The Office of Rail and Road (ORR) has today (20 January) proposed simpler and more accessible guidance on level crossing safety to support the rail industry, traffic authorities and local authorities in their decisions about level crossing safety.

Britain has around 5,800 level crossings on the mainline railway with around another 1,500 on heritage and minor railways, and there has been important progress in safety in recent years.

Draft proposals in the new Principles for managing level crossing safety are designed to improve risk assessments at level crossings and provide practical advice on how to identify and manage risks that affect the safety of people who use them.

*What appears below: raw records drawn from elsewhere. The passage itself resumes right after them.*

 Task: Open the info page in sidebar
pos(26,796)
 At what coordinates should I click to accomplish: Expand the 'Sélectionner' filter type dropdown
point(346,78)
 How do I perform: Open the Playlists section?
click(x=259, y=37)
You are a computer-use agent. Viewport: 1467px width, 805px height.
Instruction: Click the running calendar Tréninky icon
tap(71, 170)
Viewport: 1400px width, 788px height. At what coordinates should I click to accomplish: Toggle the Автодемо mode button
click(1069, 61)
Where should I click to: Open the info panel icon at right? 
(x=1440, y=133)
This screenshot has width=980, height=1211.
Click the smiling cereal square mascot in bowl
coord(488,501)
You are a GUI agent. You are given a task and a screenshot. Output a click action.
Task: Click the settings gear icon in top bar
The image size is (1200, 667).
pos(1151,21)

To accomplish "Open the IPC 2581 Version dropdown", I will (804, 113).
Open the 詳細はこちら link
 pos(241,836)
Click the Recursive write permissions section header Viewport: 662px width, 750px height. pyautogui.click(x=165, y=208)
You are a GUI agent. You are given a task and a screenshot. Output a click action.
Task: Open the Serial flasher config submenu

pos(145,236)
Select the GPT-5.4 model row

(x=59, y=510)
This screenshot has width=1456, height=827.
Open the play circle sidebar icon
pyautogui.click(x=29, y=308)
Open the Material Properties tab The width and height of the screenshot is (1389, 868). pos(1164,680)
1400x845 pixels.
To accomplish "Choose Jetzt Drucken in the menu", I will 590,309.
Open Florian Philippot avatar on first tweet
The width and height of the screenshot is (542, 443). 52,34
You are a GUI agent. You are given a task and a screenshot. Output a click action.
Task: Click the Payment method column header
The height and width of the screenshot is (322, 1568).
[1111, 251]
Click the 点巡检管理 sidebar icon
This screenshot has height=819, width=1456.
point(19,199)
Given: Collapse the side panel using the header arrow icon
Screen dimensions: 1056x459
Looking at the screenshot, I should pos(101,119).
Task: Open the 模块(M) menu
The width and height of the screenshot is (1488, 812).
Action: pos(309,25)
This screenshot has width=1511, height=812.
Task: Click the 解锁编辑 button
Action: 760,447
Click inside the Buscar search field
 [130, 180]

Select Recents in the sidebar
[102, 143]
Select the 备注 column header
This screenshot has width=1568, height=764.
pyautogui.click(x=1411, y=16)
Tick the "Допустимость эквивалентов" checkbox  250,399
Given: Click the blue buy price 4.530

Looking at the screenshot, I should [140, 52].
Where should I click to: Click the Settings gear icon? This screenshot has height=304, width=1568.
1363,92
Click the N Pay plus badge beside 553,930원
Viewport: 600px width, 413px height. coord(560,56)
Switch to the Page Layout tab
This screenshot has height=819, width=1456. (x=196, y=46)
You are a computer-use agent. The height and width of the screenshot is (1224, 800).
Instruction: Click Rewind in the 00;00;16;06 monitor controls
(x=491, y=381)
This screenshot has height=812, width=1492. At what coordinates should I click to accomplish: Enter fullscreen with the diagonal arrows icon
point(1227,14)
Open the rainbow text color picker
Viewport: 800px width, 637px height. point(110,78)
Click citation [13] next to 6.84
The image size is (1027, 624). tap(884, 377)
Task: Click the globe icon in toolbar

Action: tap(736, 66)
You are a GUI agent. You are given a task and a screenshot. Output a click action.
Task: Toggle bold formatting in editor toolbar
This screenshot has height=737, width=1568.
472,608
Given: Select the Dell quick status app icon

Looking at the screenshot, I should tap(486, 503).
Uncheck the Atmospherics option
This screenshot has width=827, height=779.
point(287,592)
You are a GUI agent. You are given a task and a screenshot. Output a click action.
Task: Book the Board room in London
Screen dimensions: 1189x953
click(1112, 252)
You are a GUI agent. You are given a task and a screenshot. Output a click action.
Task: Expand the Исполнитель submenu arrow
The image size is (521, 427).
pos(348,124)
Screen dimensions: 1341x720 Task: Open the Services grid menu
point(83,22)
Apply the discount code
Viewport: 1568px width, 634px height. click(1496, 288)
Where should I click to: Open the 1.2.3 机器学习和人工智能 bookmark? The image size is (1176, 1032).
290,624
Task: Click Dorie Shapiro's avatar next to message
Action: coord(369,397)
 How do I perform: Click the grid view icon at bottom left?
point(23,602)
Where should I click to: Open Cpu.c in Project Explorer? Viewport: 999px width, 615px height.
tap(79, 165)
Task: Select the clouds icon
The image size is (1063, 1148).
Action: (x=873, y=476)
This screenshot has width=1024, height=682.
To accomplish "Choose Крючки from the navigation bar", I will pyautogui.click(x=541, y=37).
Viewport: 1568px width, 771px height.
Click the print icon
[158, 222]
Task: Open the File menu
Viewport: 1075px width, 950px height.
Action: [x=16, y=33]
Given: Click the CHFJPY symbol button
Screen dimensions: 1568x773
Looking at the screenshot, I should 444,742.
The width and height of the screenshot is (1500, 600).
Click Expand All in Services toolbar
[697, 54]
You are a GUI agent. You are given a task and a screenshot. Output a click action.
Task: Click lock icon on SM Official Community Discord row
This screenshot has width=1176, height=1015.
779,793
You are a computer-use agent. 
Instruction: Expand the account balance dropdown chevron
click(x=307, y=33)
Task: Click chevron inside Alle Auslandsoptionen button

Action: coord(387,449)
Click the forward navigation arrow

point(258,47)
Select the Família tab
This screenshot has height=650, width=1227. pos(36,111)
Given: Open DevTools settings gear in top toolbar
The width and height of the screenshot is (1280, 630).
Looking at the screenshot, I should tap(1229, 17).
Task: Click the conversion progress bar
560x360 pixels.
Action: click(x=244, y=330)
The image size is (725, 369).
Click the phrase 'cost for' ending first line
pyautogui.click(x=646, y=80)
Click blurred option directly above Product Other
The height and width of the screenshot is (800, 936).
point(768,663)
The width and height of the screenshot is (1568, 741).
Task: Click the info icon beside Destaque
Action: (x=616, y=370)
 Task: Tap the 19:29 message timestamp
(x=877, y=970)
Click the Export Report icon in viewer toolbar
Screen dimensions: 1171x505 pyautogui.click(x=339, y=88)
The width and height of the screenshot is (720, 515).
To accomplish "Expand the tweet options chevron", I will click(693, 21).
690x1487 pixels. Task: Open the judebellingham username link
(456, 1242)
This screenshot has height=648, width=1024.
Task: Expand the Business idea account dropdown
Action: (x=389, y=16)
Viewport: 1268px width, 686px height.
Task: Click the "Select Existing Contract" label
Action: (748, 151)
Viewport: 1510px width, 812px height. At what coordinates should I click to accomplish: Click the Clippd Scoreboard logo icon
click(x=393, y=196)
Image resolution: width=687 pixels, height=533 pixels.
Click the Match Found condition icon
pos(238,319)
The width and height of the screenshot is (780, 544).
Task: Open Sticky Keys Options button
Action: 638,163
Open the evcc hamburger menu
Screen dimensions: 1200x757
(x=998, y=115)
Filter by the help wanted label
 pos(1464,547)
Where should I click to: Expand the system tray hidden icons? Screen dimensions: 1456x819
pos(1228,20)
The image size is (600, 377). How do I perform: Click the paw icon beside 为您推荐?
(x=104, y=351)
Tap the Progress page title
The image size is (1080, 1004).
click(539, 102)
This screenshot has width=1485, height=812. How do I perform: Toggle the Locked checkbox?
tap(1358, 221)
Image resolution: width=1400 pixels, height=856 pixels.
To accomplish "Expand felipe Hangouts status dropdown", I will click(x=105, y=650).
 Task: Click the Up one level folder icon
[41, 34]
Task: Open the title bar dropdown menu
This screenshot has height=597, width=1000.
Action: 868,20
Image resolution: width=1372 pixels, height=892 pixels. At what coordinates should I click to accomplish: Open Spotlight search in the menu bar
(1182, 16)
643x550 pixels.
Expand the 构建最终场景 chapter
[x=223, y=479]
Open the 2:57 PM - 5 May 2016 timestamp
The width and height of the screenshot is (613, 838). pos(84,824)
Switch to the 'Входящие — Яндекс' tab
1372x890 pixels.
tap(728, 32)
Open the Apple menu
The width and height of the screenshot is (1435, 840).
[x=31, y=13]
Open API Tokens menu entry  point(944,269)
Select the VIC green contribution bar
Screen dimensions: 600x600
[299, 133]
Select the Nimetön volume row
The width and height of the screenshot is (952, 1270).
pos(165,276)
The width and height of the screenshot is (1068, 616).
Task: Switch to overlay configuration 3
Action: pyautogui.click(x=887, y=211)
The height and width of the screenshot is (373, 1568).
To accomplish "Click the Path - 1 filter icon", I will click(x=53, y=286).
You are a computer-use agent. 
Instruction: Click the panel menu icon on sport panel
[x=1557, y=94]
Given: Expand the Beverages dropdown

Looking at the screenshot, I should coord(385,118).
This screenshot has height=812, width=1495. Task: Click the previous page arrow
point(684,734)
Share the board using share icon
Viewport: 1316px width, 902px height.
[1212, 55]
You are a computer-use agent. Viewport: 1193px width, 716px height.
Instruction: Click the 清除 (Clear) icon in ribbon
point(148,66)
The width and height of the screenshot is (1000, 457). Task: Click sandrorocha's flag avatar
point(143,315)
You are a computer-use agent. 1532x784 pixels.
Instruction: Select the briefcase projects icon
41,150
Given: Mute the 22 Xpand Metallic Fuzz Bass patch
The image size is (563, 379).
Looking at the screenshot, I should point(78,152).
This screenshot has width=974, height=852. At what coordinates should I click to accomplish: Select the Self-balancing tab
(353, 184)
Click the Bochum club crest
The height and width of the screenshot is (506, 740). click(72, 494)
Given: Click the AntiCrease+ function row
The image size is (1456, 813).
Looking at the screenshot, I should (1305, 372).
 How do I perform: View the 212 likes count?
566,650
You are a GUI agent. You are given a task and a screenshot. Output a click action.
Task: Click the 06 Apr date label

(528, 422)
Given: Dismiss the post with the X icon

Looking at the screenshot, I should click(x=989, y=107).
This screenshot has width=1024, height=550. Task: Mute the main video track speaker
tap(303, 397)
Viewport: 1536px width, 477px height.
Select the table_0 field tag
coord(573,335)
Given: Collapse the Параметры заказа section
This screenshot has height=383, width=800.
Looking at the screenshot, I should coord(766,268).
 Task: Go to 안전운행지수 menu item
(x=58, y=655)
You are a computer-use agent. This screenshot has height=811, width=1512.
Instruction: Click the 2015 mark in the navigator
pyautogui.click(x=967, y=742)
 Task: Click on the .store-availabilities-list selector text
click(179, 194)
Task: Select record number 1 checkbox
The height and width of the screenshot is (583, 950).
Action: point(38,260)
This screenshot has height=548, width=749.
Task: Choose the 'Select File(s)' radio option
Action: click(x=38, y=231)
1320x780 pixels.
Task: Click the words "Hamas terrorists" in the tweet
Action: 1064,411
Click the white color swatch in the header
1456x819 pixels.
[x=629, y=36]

The plans move away from the current, more prescriptive document and aims to give industry greater confidence in putting forward innovative designs to reduce risks.

The guidance focuses on the need to consider how level crossings are actually used and encourages a whole system approach by considering the user, railway and highway.

The principles also emphasise the importance of collaboration to remove and manage risks and explains how cost benefit analysis can be used in decision making to allow for consideration of all relevant costs and benefits. Real-life examples will be added to further illustrate good practice.

Proposals have so far been welcomed by industry figures in making it easier to support designers, planners, engineers and those dealing with access and public rights of way matters.

Can anyone suggest what this means in practice?   What defines a "better" decision?


Title: Re: Rail regulator proposes new guidance / level crossing safety decisions
Post by: grahame on January 20, 2021, 12:31:52
Perhaps a co-incidence - from The BBC (https://www.bbc.co.uk/news/uk-scotland-highlands-islands-55733909)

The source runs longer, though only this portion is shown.